TASK DESCRIPTION: Lay out the lines from the one containing "an Uncertain World" through the one containing "1€ tous les", both included, as a Markdown table with the columns Row and Line. Leave out any blank lines.
** start of THE INPUT **
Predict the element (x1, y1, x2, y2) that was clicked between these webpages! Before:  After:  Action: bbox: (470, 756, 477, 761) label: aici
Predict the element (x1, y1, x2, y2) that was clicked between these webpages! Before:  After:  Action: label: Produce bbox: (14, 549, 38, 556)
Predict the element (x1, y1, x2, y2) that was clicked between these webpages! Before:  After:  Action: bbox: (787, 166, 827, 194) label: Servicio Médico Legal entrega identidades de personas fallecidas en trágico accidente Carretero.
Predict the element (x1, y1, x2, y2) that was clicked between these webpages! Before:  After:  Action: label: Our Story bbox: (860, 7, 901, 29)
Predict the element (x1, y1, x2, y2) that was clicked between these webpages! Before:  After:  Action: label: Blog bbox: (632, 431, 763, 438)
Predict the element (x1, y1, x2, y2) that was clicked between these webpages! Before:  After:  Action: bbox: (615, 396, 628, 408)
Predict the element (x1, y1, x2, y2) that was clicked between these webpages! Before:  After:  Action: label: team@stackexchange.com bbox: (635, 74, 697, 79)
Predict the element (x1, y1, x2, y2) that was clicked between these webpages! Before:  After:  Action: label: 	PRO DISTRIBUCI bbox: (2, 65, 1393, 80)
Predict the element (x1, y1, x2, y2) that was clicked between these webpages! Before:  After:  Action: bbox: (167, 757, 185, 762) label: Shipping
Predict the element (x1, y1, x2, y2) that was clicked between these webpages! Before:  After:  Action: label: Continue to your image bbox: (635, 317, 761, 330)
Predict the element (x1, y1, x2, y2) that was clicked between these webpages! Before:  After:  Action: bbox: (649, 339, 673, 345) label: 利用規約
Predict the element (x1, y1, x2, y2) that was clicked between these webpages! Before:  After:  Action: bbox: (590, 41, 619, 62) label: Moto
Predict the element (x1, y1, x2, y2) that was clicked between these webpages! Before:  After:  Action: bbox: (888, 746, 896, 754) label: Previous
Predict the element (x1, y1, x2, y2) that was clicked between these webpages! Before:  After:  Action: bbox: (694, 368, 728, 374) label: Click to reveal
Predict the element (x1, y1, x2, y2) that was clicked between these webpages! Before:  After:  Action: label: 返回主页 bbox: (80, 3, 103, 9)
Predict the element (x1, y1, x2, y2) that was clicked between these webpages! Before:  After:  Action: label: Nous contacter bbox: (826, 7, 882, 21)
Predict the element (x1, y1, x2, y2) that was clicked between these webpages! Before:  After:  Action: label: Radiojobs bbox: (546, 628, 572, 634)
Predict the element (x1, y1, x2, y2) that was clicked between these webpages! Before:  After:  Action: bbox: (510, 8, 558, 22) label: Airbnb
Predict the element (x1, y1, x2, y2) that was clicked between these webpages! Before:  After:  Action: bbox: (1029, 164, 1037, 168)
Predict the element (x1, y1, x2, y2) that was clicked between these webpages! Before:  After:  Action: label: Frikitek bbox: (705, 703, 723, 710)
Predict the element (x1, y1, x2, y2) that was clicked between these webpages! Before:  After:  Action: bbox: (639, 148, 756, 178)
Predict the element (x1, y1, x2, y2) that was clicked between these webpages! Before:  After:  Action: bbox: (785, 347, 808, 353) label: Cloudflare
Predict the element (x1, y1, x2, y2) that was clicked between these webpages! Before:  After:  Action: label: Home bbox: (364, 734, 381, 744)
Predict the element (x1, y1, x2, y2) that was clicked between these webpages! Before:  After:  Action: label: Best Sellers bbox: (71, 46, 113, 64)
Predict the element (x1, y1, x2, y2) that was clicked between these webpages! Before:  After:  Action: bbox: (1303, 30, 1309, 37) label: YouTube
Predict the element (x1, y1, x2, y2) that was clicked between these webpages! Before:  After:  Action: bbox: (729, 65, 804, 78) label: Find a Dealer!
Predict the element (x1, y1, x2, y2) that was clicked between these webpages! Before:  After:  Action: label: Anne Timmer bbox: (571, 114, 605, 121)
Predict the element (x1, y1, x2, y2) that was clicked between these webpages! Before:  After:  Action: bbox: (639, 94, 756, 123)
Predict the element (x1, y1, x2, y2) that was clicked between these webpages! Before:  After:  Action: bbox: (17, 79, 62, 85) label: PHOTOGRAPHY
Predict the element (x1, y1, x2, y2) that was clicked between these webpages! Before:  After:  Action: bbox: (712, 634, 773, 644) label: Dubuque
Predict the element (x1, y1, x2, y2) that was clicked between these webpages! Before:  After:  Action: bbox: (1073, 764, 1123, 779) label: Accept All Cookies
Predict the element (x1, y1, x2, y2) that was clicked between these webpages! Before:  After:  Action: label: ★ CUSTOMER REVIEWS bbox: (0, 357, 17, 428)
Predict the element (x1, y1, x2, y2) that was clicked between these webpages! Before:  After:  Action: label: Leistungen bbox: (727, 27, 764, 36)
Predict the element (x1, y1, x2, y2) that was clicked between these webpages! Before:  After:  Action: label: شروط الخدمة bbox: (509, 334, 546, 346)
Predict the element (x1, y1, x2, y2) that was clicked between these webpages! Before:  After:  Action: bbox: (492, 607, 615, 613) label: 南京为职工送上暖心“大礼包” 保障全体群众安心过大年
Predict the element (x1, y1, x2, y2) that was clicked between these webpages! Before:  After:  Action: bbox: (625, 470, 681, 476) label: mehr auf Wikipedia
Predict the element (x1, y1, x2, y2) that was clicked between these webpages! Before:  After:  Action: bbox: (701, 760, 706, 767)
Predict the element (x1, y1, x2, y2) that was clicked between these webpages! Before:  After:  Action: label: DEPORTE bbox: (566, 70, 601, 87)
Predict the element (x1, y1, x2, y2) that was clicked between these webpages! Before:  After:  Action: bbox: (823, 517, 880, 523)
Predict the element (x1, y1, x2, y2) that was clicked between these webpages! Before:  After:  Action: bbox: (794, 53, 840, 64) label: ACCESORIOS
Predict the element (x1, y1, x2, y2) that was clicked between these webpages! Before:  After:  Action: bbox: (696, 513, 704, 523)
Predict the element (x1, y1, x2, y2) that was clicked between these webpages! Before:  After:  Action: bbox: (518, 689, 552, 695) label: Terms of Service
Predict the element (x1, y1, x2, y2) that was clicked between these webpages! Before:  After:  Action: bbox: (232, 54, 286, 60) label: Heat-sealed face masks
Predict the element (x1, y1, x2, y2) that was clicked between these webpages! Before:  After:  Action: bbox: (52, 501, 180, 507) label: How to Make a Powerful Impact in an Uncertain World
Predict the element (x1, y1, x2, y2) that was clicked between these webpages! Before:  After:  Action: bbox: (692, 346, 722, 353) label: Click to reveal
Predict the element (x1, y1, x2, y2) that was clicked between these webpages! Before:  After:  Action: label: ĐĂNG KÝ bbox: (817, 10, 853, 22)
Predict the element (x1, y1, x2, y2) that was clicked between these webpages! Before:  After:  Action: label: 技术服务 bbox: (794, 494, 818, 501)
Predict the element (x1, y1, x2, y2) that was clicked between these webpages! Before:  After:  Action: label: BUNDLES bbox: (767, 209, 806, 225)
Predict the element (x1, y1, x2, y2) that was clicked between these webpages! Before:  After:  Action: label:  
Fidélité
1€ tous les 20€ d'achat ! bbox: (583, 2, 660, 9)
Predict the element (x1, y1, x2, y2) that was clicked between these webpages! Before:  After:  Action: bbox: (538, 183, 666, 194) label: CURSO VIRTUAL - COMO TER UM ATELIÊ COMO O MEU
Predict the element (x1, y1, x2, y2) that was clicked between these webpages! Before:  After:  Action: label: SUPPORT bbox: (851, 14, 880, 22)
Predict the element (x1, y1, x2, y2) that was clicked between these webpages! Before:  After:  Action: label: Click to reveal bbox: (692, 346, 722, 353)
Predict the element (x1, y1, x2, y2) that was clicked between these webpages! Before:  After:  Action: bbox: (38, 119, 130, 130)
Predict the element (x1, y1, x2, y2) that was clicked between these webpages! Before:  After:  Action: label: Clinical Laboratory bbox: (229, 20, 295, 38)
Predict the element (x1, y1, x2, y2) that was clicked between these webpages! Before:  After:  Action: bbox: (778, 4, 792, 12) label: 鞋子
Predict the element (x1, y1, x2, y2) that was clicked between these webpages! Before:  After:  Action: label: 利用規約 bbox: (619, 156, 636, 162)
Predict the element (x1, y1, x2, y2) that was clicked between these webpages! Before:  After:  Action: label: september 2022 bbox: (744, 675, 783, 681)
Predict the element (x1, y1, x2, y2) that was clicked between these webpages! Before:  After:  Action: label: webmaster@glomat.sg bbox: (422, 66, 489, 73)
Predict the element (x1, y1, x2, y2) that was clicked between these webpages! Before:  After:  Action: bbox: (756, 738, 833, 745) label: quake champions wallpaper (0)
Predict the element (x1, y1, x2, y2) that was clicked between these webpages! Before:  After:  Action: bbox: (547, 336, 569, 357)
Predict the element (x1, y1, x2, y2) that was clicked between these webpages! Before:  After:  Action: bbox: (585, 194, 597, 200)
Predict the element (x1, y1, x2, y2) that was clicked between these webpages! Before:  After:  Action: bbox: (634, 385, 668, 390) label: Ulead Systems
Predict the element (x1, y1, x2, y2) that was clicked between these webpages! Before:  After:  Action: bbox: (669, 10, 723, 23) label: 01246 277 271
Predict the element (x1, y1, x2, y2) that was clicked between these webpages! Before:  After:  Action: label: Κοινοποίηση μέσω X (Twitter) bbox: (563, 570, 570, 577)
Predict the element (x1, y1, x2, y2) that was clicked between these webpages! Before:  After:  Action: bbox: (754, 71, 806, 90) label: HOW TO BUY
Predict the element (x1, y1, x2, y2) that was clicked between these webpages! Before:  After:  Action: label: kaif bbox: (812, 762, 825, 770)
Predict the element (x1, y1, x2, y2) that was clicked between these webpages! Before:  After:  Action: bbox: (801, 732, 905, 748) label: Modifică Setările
** end of THE INPUT **
EXERCISE ANSWER:
| Row | Line |
|---|---|
| 1 | Predict the element (x1, y1, x2, y2) that was clicked between these webpages! Before:  After:  Action: bbox: (52, 501, 180, 507) label: How to Make a Powerful Impact in an Uncertain World |
| 2 | Predict the element (x1, y1, x2, y2) that was clicked between these webpages! Before:  After:  Action: bbox: (692, 346, 722, 353) label: Click to reveal |
| 3 | Predict the element (x1, y1, x2, y2) that was clicked between these webpages! Before:  After:  Action: label: ĐĂNG KÝ bbox: (817, 10, 853, 22) |
| 4 | Predict the element (x1, y1, x2, y2) that was clicked between these webpages! Before:  After:  Action: label: 技术服务 bbox: (794, 494, 818, 501) |
| 5 | Predict the element (x1, y1, x2, y2) that was clicked between these webpages! Before:  After:  Action: label: BUNDLES bbox: (767, 209, 806, 225) |
| 6 | Predict the element (x1, y1, x2, y2) that was clicked between these webpages! Before:  After:  Action: label:   |
| 7 | Fidélité |
| 8 | 1€ tous les 20€ d'achat ! bbox: (583, 2, 660, 9) |